Engineering isn't like material science where you could get lucky—here, it was always about money, time, and enduring loneliness.
...
After a moment of silence, Su Yuanshan spoke slowly.
"Design and manufacturing are like two legs," he said. "No matter whether it's a breakthrough in new architecture or new processes, both legs are needed to move the whole industry forward."
Su Yuanshan pressed his lips together, carefully choosing his words. "But ever since large-scale integrated circuits first appeared, semiconductor progress has mostly been riding the wave of process breakthroughs. Just look at the shrinking process nodes and the exploding transistor counts."
"But process scaling will eventually hit a limit. In the foreseeable future, manufacturing advances will become much harder. When that happens, architectural innovation will be the only way to keep Moore's Law alive."
Images flashed through Su Yuanshan's mind: how, when lithography light sources stagnated at DUV 193nm, ideas like FINFETs and GAA structures emerged, and EUV technology was developed in parallel.
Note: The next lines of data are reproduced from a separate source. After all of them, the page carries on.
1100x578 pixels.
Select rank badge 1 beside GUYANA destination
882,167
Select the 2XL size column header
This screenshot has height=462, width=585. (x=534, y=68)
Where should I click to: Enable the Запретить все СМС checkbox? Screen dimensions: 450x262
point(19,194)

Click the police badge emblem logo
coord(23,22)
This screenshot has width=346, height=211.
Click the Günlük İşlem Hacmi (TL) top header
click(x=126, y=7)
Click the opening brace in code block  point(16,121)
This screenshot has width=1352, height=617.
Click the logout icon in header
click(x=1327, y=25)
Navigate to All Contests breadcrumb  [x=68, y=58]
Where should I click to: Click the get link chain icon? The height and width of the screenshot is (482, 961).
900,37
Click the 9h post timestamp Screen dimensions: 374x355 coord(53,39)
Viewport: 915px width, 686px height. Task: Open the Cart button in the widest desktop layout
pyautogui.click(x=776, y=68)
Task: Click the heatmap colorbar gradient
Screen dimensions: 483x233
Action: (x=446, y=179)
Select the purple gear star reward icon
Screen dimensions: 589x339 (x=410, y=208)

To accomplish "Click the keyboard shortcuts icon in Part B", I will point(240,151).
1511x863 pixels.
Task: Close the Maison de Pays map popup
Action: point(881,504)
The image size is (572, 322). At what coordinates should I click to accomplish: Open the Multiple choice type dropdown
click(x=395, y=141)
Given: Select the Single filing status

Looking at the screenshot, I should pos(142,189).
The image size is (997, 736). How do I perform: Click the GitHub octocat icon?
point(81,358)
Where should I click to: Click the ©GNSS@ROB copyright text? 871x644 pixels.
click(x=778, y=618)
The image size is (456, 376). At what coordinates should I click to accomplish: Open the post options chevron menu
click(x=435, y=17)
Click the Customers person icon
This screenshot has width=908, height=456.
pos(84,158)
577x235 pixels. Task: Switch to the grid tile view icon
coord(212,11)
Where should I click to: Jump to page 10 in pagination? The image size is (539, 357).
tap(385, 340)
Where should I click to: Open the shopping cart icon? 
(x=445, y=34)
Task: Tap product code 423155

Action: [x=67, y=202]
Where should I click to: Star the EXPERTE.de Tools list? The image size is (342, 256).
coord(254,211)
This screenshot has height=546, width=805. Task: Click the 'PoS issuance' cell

"Right now, we're not just behind in manufacturing. If we also fall behind in architecture... how are we supposed to compete in the future?" Su Yuanshan asked, looking around the room.
"You don't want to live forever selling VCDs and business units, do you?"
A heavy, indescribable emotion welled up among the crowd.
Previously, Yuanxin's main sources of revenue had been twofold: EDA and VCDs.
Later, Su Yuanshan sold off 20% of Xinghai shares to acquire Cyrix, using the proceeds to build the Yuanxin Technology Park. Then he sold most of the EDA business, pulling in another $2 billion-plus, which funded the Shanghai Tech Park, the Xinde International joint venture, and the Silicon Valley R&D center.
As for income from microcontrollers, YX CPUs, licensing fees, and commercial chips—those were mere pocket change.
Especially with the 91-series microcontroller: to force its way into the market, Yuanxin had set licensing fees absurdly low. Even though it broke into Europe, the revenue barely covered operating expenses.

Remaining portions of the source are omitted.